▸ **GIVEN PASSAGE**
Abstract
Purpose :
1. To understand the functional role of primary angle closure glaucoma (PACG) susceptibility gene, PLEKHA7, for the maintenance of the blood aqueous barrier (BAB).
2. To establish a cellular model of multicellular non-pigmented ciliary epithelial cells (NPCE) spheroids, for functional characterization of PLEKHA7 molecular mechanisms and expression and recruitment of tight junction (TJ) and adherens junction (AJ) proteins.
Methods :
Three-dimensional (3-D) multicellular NPCE spheroids (cultivated in suspension culture plates) and conventional two-dimensional (2-D) cultures (cultivated in fibronectin collagen coated plates) with modulated PLEKHA7 expression levels were established, via overexpression constructs or with PLEKHA7-specific shRNA constructs, and assessed thus. To ascertain the importance of PLEKHA7 for recruitment of TJ marker protein, Occludin; and AJ marker protein, b-catenin, confocal immunofluorescent analyses were performed. Barrier function was also assessed by indirect transepithelial electrical resistance (TEER) measurements on an xCELLigence real-time cell analysis platform.

▸ **DATASET EXTRACT**
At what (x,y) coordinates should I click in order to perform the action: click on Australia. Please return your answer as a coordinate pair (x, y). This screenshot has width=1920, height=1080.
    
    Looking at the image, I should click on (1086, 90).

▸ **WORK TO COMPLETE**
According to the abstract on PLEKHA7, on what platform were the transepithelial electrical resistance measurements performed? The material is separate from the abstract and is not connected to it.

▸ **RESULT BELOW**
An xCELLigence real-time cell analysis platform.